Burkina Faso : rupture des liens diplomatiques avec Paris, la France appelle à la vigilance
Le Burkina Faso a officiellement mis fin à ses relations diplomatiques avec la France. Paris qualifie cette décision d’« hostile et sans fondement » et examine des mesures de réciprocité.
Les tensions entre Ouagadougou et Paris atteignent un niveau inédit.
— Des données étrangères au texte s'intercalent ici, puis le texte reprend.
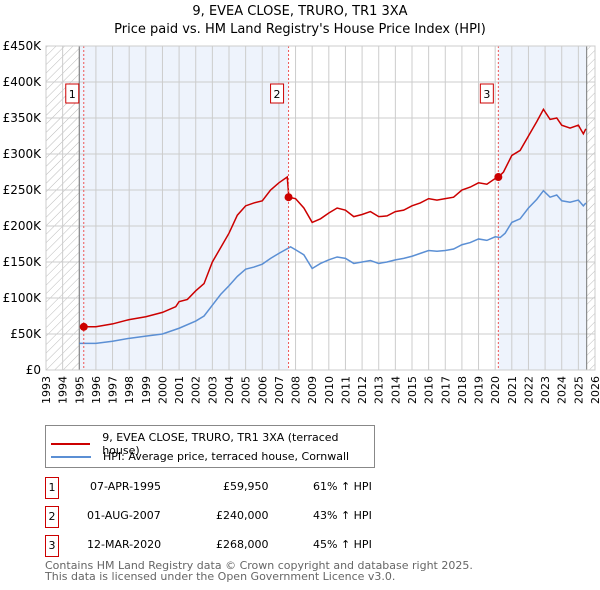 The height and width of the screenshot is (590, 600). Describe the element at coordinates (52, 517) in the screenshot. I see `marker-badge: 2` at that location.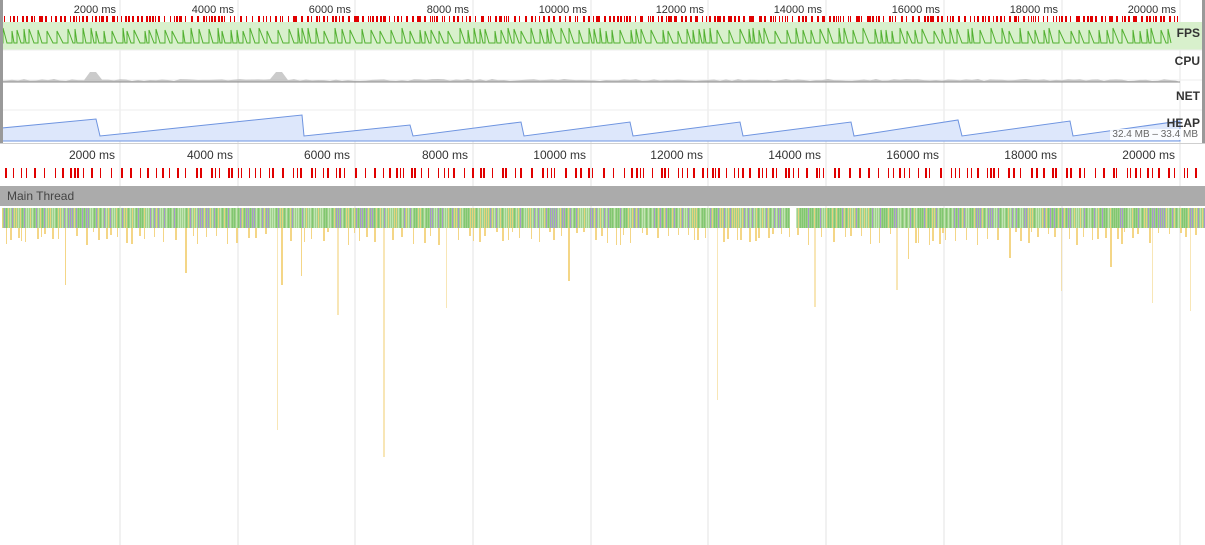 This screenshot has height=545, width=1205. What do you see at coordinates (602, 196) in the screenshot?
I see `main-thread-header: Main Thread` at bounding box center [602, 196].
Le vendredi 26 juin, les autorités burkinabè ont annoncé la rupture des relations diplomatiques avec la France, marquant une nouvelle étape dans la dégradation des liens entre le pays sahélien et son ancienne puissance coloniale.
Dans un communiqué retransmis à la télévision nationale, les dirigeants burkinabè ont dénoncé « un activisme incessant du régime en place en France contre les intérêts du Burkina Faso, des ambitions néocoloniales affichées avec le soutien actif à des réseaux subversifs et aux terroristes qui endeuillent le pays et le Sahel ».
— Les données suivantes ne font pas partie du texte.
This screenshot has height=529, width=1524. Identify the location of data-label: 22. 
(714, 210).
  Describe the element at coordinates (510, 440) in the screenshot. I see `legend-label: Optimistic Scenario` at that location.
Ouagadougou a également précisé que cette décision « vise exclusivement le cadre institutionnel des relations entre les deux États au plan diplomatique » et « ne remet nullement en cause les liens historiques, humains, culturels et sociaux qui unissent les peuples burkinabè et français », assurant « son engagement à assurer la protection des ressortissants ».
Le Burkina Faso face à la réaction française
Prenant acte de cette « décision unilatérale », le ministère français des Affaires étrangères a exprimé ses regrets face à une décision jugée « hostile et sans fondement », tout en indiquant que des mesures de réciprocité étaient à l’étude.
« Les autorités françaises portent une attention particulière à la sécurité des personnels de l’État présents dans le pays et de la communauté française résidant au Burkina Faso. Dans ce contexte particulier, elles appellent les ressortissants français à une vigilance renforcée », a déclaré le porte-parole de la diplomatie française, Pascal Confavreux.
Depuis l’arrivée au pouvoir du capitaine Ibrahim Traoré après le coup d’État de septembre 2022, les relations entre le Burkina Faso et la France n’ont cessé de se détériorer. Ouagadougou a notamment obtenu le retrait des forces françaises de son territoire, dénoncé les accords de coopération militaire et suspendu plusieurs médias français.
Le Burkina Faso, membre de l’Alliance des États du Sahel (AES) aux côtés du Mali et du Niger, a parallèlement renforcé ses partenariats avec de nouveaux alliés, notamment la Russie, la Turquie et l’Iran.